The invention concerns image data processing. More particularly, the invention relates to an improved method and arrangement utilizing a discrete frequency transform data compressor wherein the compression characteristics can be modified in real time on a per document basis.
Financial documents, such as checks or drafts, usually contain a magnetic ink character recognition (MICR) code line which is typically read by a sorter and which automatically sorts these documents into a plurality of bins. Prior to sorting, in current practice, these sorted documents are presented to banking personnel who physically handle the documents and mechanically enter, in MICR form, the dollar amount associated therewith upon each document by use of specialized amount entry equipment. Additionally, these individuals physically correct incorrectly read MICR data associated with each of the sorted documents.
These prior techniques of utilizing banking personnel to process financial documents have proven relatively costly and inefficient, in that many of these documents have been lost or destroyed during their physical handling, and the speed associated with the processing of the documents is limited to that associated with the processing capabilities of the banking personnel and the mechanical amount entry equipment they use.

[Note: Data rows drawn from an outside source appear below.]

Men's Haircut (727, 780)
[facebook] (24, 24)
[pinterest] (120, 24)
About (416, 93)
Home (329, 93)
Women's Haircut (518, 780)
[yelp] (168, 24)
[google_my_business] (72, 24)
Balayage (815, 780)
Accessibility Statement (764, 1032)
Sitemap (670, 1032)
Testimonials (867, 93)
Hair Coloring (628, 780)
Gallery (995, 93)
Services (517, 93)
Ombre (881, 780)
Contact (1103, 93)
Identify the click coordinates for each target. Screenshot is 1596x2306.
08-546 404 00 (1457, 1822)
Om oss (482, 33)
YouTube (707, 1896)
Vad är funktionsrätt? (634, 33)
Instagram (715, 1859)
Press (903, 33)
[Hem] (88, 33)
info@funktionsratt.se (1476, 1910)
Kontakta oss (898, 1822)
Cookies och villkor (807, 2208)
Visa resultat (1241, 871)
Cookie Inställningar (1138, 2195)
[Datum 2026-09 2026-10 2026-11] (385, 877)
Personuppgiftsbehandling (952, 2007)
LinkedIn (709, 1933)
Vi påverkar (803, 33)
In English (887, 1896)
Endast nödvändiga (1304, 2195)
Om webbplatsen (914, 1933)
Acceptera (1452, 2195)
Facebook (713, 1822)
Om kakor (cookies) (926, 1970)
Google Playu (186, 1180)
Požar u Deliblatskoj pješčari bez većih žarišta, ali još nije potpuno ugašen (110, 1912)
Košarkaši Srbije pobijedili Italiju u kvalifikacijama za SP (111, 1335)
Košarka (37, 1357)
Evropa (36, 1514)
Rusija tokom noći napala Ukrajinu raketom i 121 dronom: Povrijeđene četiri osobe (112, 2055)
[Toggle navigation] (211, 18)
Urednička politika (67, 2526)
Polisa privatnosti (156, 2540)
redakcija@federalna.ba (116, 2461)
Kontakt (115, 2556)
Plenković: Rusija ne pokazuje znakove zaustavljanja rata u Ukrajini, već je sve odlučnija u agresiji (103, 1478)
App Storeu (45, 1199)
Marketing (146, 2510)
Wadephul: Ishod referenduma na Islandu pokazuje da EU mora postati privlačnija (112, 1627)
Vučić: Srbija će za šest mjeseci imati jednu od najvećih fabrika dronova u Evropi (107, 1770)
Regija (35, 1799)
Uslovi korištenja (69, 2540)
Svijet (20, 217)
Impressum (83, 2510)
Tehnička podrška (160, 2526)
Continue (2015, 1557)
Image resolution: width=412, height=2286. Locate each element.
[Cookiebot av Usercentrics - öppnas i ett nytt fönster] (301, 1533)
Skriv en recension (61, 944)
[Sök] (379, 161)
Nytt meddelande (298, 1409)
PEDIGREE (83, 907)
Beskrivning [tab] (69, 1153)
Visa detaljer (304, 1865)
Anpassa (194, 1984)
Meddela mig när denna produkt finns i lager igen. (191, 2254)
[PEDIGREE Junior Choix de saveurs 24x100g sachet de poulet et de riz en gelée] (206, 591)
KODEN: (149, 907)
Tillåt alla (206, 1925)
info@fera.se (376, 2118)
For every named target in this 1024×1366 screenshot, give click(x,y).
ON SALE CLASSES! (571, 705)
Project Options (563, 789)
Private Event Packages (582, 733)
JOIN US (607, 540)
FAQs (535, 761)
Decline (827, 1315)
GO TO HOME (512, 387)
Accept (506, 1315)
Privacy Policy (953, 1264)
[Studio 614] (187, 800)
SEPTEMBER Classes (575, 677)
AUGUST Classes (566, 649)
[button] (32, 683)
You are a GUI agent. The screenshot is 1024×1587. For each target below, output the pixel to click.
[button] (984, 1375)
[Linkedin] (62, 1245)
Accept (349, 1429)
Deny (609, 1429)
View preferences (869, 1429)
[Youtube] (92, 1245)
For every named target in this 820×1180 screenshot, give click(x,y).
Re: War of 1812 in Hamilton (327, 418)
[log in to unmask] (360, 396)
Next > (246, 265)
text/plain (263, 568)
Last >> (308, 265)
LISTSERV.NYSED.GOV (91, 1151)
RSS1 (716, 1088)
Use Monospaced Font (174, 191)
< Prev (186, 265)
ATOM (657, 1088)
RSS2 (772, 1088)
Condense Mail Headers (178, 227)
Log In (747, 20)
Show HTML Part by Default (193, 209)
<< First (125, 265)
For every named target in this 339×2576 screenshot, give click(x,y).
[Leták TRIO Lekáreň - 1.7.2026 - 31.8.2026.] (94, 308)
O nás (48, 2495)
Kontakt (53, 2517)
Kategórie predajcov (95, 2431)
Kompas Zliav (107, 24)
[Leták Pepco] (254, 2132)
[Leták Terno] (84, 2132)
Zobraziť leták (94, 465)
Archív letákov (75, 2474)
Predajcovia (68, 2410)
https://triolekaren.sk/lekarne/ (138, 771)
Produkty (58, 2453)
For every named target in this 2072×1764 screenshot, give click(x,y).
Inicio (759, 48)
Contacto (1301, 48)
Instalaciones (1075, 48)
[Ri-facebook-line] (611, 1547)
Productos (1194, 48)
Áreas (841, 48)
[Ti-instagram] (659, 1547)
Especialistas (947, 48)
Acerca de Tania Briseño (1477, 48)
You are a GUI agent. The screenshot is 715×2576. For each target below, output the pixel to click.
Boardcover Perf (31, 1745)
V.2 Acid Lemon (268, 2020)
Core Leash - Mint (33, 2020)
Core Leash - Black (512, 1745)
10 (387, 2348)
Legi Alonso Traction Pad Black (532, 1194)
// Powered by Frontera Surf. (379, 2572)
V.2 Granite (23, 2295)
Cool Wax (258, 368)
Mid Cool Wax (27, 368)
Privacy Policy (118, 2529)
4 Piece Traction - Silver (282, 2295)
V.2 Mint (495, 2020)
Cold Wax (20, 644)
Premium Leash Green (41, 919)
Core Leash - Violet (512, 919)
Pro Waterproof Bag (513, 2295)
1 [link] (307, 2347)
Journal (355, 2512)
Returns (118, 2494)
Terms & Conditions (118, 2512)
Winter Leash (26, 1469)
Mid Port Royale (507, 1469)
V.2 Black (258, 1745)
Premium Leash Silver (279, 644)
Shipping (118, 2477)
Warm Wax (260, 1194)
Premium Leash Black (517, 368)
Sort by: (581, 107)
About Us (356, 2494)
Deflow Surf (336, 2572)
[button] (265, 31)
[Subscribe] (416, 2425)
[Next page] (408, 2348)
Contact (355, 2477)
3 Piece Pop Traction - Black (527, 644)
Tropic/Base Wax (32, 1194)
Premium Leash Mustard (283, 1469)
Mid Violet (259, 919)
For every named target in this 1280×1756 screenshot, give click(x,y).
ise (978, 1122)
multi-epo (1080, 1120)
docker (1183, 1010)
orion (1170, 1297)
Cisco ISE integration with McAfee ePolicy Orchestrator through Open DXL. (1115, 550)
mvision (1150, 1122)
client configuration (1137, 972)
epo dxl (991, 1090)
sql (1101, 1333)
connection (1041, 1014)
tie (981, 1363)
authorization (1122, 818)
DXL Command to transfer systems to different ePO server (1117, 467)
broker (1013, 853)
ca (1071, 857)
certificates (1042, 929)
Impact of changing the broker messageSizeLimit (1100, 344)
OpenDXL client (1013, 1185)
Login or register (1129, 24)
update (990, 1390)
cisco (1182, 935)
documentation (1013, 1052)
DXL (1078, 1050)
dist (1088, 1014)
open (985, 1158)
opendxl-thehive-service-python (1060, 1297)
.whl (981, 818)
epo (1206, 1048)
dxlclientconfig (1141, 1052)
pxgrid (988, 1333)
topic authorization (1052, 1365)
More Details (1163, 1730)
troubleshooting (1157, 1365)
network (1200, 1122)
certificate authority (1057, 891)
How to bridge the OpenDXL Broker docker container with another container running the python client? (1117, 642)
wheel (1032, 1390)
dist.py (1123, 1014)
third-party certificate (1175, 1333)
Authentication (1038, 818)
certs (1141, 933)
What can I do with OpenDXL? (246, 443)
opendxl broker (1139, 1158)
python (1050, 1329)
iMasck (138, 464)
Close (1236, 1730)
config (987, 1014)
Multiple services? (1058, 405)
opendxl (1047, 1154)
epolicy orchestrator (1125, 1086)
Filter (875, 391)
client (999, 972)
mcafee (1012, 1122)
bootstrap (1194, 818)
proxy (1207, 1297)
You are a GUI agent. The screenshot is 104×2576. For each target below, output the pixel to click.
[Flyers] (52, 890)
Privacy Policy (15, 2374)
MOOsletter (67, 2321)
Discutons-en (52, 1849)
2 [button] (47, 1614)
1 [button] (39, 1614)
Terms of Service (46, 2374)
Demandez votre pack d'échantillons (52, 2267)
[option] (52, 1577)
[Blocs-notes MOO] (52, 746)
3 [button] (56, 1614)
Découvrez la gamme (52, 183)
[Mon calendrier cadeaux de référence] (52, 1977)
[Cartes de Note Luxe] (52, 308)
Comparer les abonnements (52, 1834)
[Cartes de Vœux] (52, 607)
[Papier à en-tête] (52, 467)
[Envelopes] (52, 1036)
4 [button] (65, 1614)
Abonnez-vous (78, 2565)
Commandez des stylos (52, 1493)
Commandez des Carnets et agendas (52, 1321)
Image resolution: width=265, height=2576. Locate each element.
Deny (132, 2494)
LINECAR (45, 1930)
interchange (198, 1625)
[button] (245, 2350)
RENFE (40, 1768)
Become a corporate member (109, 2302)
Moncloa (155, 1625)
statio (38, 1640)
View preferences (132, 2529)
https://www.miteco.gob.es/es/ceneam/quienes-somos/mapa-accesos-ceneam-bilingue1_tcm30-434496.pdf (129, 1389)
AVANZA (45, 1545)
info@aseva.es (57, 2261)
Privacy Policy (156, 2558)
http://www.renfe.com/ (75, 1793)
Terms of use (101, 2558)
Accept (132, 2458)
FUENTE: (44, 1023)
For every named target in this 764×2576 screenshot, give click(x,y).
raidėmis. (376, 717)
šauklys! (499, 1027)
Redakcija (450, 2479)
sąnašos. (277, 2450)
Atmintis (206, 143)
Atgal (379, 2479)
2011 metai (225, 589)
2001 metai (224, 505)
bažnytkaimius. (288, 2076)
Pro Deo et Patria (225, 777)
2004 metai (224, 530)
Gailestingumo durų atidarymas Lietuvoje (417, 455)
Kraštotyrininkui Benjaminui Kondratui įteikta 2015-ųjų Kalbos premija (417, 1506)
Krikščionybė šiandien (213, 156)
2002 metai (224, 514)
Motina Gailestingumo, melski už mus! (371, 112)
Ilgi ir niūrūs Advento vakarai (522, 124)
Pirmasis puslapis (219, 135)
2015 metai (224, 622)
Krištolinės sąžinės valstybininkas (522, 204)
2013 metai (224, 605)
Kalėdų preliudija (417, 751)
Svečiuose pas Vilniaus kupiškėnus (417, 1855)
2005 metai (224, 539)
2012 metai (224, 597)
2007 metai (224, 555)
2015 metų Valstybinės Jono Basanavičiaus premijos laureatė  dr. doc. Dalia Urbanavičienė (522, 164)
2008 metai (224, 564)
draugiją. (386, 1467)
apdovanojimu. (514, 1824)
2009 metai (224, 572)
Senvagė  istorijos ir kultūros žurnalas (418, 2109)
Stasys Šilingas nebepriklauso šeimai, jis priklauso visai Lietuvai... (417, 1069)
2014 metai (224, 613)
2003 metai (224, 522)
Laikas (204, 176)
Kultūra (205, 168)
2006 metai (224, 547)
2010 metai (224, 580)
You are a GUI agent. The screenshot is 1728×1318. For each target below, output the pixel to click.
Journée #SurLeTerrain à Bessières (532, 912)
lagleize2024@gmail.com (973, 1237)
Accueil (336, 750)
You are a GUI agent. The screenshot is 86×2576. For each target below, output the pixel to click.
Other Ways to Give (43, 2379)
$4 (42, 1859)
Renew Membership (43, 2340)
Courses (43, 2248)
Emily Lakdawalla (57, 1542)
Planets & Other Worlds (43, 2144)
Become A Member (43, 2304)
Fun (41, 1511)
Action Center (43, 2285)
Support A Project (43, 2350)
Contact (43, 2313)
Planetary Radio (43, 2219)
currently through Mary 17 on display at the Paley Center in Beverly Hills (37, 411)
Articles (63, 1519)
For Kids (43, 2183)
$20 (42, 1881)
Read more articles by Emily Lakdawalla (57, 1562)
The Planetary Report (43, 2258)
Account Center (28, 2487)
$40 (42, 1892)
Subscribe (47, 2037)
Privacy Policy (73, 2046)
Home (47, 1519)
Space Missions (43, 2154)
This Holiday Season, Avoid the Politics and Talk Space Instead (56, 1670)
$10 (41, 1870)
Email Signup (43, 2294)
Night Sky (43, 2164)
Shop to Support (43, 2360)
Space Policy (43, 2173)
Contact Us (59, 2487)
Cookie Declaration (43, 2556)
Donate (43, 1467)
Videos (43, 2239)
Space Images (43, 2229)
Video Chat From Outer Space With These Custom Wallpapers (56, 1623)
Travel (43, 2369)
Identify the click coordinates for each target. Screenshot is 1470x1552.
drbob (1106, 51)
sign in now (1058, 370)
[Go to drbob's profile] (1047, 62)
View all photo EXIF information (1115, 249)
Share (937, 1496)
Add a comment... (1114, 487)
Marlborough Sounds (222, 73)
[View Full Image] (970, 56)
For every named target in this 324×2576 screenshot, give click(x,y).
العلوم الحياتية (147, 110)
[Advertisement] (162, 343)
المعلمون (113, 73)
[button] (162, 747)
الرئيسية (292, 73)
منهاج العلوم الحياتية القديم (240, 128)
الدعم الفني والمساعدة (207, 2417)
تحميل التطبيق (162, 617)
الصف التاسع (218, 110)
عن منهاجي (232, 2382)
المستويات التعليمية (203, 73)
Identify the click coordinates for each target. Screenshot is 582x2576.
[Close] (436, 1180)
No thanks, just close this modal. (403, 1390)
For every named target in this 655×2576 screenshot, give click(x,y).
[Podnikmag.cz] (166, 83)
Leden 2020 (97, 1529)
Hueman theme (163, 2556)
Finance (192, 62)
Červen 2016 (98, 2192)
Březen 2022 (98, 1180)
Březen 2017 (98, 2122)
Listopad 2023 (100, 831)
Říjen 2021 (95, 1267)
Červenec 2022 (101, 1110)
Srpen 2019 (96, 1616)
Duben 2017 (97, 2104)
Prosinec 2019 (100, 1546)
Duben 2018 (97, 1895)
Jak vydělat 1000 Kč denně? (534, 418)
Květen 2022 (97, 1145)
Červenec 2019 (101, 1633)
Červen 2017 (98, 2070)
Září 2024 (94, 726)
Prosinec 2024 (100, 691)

To address these problems, document imaging systems have been introduced to eliminate much of the previously required physical handling of the documents themselves. In such known systems, functions such as image data element normalization, background suppression, scaling and document height detection are performed as preprocessing functions prior to compression of the document image data for storage or transmission to a data decompressor.
Previous approaches for effecting background suppression in document image processing systems to yield higher contrast images for data entry operators are complex. Additionally, for imaging systems to be associated with archival storage systems, the original image data cannot be discarded in a suppression technique, but must be maintained for archival integrity in order to store the document images in a near-photographicquality form.
One class of known compression techniques involves transforming gray level pixel values of the original document image data into a spatial frequency domain via a transform type compressor. The Joint Photographic Experts Group of the International Standards Organization (ISO/JPEG) is currently developing an international standard compression technique and interchange format which may be used to compress continuous tone gray scale or color imagery. The compression standard under development by this group is commonly referred to as the ISO/JPEG (or JPEG) image compression algorithm, and it is based upon a transform process known as the Discrete Cosine Transform. The JPEG compression standard is outlined in JPEG Technical Specification, Revision No. 6, dated Jan. 14, 1991. This document draft is also known as JPEG-9-R6.
The Discrete Cosine Transform (DCT) image compression technique in its broadest aspects may be summarized as follows. Each document's image pixel data is partitioned into 8.times.8 sample blocks. Then, each 8.times.8 sample block is transformed mathematically using the DCT into a set of 64 values referred to as the DCT coefficients. Each of these 8.times.8 64 element coefficient arrays may be considered as a block of frequency coefficients in the DCT method. One of the block's coefficients is referred to as the DC coefficient, while the other 63 are referred to as the AC coefficients. Each DCT coefficient contains information concerning the spatial frequencies associated with that block of original image pixel samples. The DC coefficient is proportional to the average value of all the samples located in the block and represents the DC level (i.e. the zero spatial frequency) associated with that block of sample pixels. The AC coefficients indicate the degree to which certain spatial frequencies are present or absent in the sample 8.times.8 block being examined.
The DCT coefficients are next quantized using a predetermined and separate integer quantization factor for each coefficient in the block. The 64 integer quantization factors are stored in a 64 element array known as the quantization matrix. Quantization is performed by dividing each DCT coefficient by its corresponding quantization matrix element and rounding the result to the nearest integer value. Quantizing the DCT coefficients contributes significantly to the image compression process by discarding data that is considered not visually significant. The quantization matrix controls the tradeoff between image fidelity and image compressibility.
Finally, statistical characteristics of the quantized coefficients are used to encode the quantized coefficients present in the 8.times.8 sample block.
The instant invention is directed to a document image compression approach which (a) uses a JPEG image compression algorithm to compress full gray scale document imagery, (b) provides a method to optimize the JPEG standard for compressing images and (c) provides a method to monitor and modify document image compression in real-time on a per document basis.